In closing, a brief representation of the kind of theory I'm reading these days, as illustrated by Saturday night / Sunday morning. I'm reading a lot of trauma theory, and this is what I gather from it: The traumatic event is something that the mind itself cannot cope with during the instance. For example, the cooking of hot dogs and the watching of Batman Begins. The mind is too scarred by the event, and cannot fit it into a linear framework of causality, and therefore rejects it, as clearly demonstrated by my inability to remember said events. However, the trauma does not disappear; rather, it constantly haunts the mind, forcing re-enactment on a literal and psychological level. This is clearly demonstrated by the fact that, Sunday eve, I made more hot dogs and re-watched the end of Batman Begins, because I had no memory of doing so, yet I felt the compulsion to see the end of the movie I've already seen at least 20 times.
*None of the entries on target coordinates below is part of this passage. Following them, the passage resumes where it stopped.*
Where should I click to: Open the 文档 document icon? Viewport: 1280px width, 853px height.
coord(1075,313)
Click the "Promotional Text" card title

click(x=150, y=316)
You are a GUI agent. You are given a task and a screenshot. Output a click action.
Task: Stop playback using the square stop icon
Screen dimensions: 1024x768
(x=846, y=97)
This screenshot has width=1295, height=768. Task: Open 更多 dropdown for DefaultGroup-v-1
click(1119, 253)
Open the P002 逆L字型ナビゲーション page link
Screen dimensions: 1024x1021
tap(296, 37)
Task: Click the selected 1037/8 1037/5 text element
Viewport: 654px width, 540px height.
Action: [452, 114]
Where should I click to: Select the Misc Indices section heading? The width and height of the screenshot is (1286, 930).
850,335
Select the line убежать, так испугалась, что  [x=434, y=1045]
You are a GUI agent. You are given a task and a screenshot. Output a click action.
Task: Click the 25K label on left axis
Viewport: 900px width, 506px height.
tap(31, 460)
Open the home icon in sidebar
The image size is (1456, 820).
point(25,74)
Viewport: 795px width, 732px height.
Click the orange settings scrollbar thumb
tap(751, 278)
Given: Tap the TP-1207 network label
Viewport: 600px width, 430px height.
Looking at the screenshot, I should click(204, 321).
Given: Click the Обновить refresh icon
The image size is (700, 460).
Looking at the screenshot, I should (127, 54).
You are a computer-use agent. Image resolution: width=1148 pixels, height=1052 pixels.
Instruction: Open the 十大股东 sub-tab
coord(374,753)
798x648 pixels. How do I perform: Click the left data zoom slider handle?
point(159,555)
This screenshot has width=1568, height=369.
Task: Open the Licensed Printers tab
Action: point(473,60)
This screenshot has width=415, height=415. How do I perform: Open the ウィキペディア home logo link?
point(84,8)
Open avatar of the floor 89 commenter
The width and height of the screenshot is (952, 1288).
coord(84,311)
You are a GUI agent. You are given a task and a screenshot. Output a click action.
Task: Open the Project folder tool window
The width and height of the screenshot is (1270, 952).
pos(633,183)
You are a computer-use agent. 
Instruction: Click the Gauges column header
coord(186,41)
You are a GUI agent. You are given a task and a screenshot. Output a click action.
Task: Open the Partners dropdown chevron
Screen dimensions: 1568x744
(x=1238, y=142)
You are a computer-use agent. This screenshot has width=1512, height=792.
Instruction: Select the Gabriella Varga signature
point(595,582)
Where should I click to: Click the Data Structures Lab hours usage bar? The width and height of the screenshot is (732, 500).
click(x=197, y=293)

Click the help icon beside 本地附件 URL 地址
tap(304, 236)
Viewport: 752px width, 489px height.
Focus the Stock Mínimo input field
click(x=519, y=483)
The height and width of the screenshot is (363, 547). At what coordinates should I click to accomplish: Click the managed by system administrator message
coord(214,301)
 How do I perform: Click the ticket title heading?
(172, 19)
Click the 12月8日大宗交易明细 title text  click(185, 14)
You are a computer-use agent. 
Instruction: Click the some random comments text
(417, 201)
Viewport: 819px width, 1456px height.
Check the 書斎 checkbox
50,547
So Sunday was, literally, a revisiting of the previous forgotten events in an attempt to reconstitute them into the awakened psyche. And now, this blog serves as the witnessing of the trauma, as I seek to cast my message and my testimony out in search of what Celan refers to as "an addressable you." My witnessing will neither be complete nor psychologically fulfilling unless it is heard and witnessed by others (i.e., commented upon). Whether the Other can ever really be addressed, or whether it is even desirable to find this Other, remains to be discussed by my dissertation.

Oh, and see Knocked Up. It's awesomely good.